La démission, fin août 2018, du ministre français de la Transition écologique et solidaire, Nicolas Hulot, a tragiquement pointé les limites de la capacité d'un gouvernement à agir de façon concertée en vue d'un changement systémique et de long terme pour la société qu'il a la charge de représenter. « Je ne comprends pas, disait-il, que nous assistions les uns et les autres à la gestation d'une tragédie bien annoncée dans une forme d'indifférence. La planète est en train de devenir une étuve, nos ressources naturelles s'épuisent, la biodiversité fond comme neige au soleil. Et ce n'est toujours pas appréhendé comme un enjeu prioritaire. » Il est difficile pour l'heure d'estimer dans quelle mesure cette démission spectaculaire a ou aura pour effet de réveiller les consciences, mais l'année 2018, particulièrement chaude et marquée par de nombreuses catastrophes climatiques, est venue confirmer l'urgence qu'il y a à se mobiliser pour tenter de limiter le réchauffement climatique. Parmi les options régulièrement mises en avant, le modèle de l'économie circulaire suscite une attention croissante. Système économique d'échange et de production qui, à tous les stades du cycle de vie des produits, vise à augmenter l'efficacité de l'utilisation des ressources et à diminuer l'impact sur l'environnement, il se présente comme une alternative au modèle économique actuel, qualifié lui de linéaire car caractérisé par l'extraction de matières premières qui sont transformées puis mises sur le marché économique et peu recyclées en fin de vie au niveau mondial. Comme le montre ici Dominique Bourg, ce système vertueux constituerait un pas dans la bonne direction, mais au regard de la gravité de la situation environnementale actuelle, il faudrait sans aucun doute aller encore plus loin. C'est ce qu'il préconise en plaidant pour la mise en œuvre d'une écologie « intégrale », véritable remise en cause de notre système de production-consommation et de nos modes de vie, mais qui nécessite d'être portée par les pouvoirs publics, seuls à même d'imposer aux citoyens les changements requis en vue de préserver l'intérêt général de l'humanité à long terme. S.D.

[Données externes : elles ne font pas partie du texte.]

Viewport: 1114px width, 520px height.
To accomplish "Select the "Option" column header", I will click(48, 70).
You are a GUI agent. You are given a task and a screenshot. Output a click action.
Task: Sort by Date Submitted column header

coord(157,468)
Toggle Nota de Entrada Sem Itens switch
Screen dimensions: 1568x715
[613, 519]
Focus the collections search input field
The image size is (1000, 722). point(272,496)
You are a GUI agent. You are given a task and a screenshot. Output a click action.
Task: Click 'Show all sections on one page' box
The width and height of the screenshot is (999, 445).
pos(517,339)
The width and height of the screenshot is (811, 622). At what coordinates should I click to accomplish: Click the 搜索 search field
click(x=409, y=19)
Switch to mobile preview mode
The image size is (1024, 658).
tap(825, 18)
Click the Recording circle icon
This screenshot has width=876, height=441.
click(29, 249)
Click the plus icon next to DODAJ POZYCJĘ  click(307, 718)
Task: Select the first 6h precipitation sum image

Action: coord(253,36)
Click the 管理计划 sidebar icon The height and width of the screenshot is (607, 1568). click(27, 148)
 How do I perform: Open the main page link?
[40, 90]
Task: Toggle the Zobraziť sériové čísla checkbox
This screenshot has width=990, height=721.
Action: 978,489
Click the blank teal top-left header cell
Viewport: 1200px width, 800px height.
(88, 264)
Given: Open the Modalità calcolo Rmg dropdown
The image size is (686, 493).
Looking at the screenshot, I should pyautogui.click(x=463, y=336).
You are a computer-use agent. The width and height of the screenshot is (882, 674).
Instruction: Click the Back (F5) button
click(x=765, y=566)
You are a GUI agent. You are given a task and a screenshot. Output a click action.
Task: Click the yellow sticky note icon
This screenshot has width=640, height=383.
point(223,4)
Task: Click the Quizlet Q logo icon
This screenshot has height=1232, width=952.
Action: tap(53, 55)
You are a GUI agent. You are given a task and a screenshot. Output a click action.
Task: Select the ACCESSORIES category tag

RÉSUMÉ Ce texte dénonce en matière environnementale l'emploi récurrent d'un lexique inadéquat, recourant à des euphémismes. Sont analysés l'expression « crise » écologique, l'usage du mot « risques » pour désigner les dommages susceptibles de découler du changement global en cours, et le terme « pollutions ». Sont ensuite étudiées les conditions d'un bon usage du terme « catastrophe » eu égard à ce qu'on appelle l'anthropocène.